> **DATA TO USE**:

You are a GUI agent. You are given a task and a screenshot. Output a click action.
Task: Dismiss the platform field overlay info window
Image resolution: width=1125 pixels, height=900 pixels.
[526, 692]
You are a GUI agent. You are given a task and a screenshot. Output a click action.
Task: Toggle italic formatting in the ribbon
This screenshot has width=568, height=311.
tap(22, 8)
...
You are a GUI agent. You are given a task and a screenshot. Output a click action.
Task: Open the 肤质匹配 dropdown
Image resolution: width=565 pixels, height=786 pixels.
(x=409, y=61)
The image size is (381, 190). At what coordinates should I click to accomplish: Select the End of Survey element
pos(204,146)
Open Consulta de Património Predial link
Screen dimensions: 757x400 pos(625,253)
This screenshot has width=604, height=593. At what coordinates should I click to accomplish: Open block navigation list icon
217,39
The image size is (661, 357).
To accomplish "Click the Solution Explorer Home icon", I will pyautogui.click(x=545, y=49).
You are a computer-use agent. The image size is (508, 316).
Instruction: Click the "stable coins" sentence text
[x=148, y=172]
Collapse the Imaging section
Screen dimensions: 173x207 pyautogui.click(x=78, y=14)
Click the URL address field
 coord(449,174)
* * *
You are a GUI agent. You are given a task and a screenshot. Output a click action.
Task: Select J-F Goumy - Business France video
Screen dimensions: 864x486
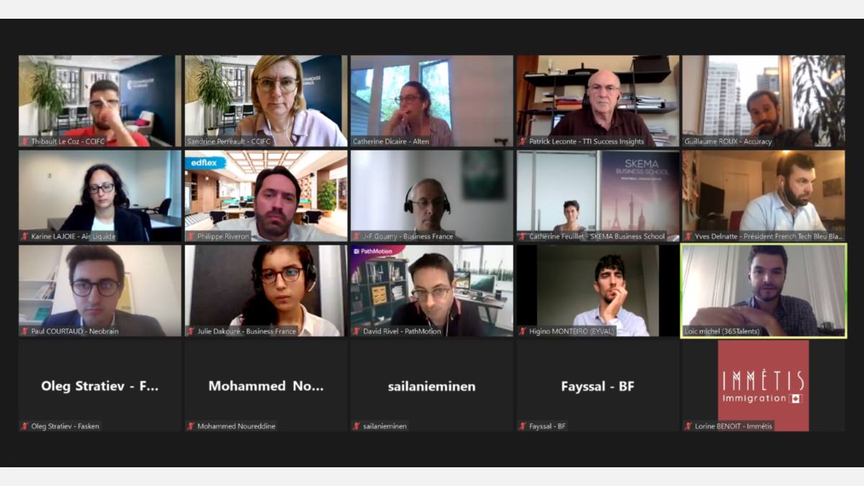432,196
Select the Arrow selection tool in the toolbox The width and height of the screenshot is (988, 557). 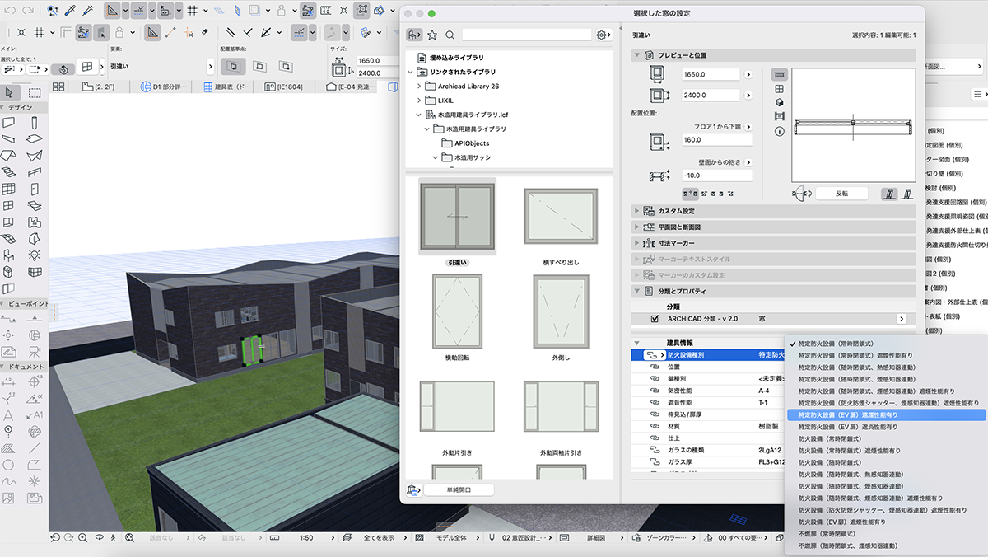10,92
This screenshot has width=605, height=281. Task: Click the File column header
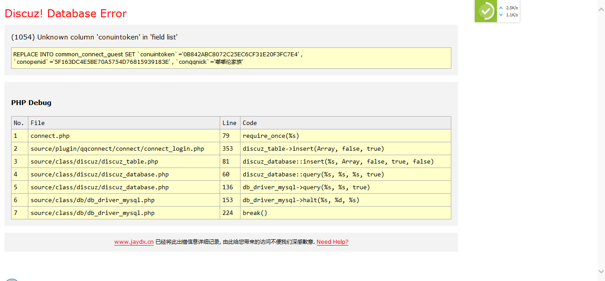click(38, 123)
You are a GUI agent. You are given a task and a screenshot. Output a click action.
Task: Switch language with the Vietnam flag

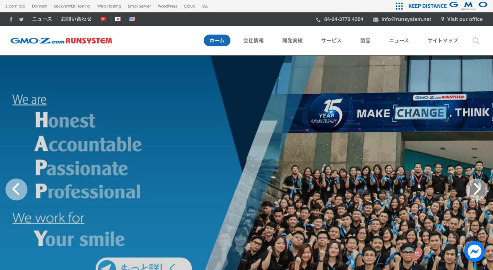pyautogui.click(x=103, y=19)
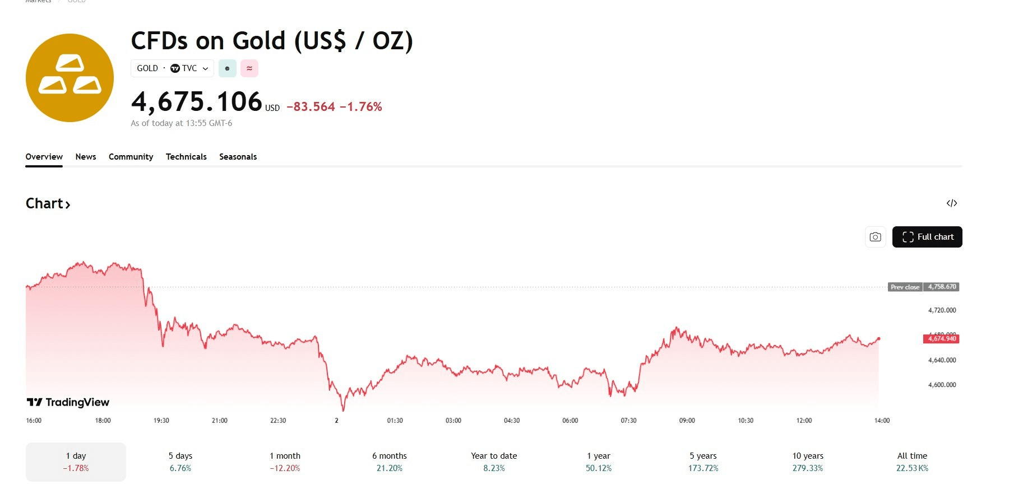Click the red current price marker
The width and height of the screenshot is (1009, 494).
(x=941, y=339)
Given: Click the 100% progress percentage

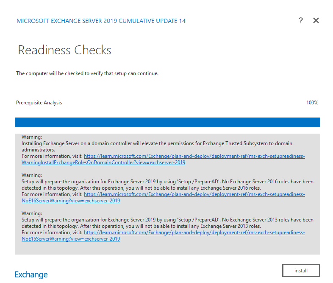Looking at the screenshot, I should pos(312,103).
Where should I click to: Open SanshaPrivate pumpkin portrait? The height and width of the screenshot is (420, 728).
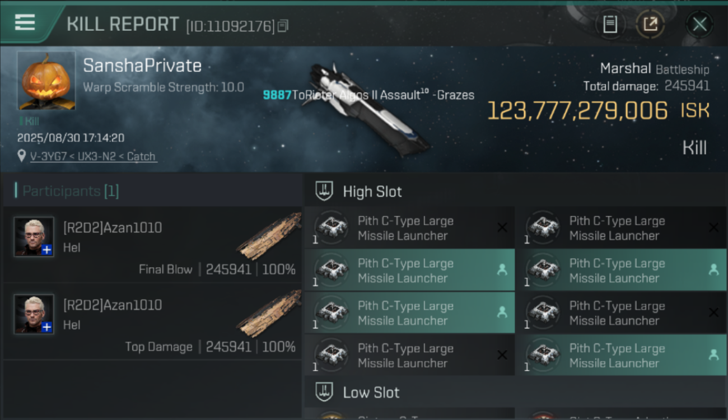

> **WHAT THE TASK ASKS**: Extract from the material above the stretch running from the line containing "Task: Switch language with the Vietnam flag" through the line containing "Where should I". Keep the text exact and the pictures out.

> **ANSWER AREA**:
Task: Switch language with the Vietnam flag

pyautogui.click(x=103, y=19)
Click the red current price marker
The width and height of the screenshot is (1009, 494).
(x=941, y=339)
Given: Click the 100% progress percentage

Looking at the screenshot, I should pos(312,103).
Where should I click to: Open SanshaPrivate pumpkin portrait? The height and width of the screenshot is (420, 728).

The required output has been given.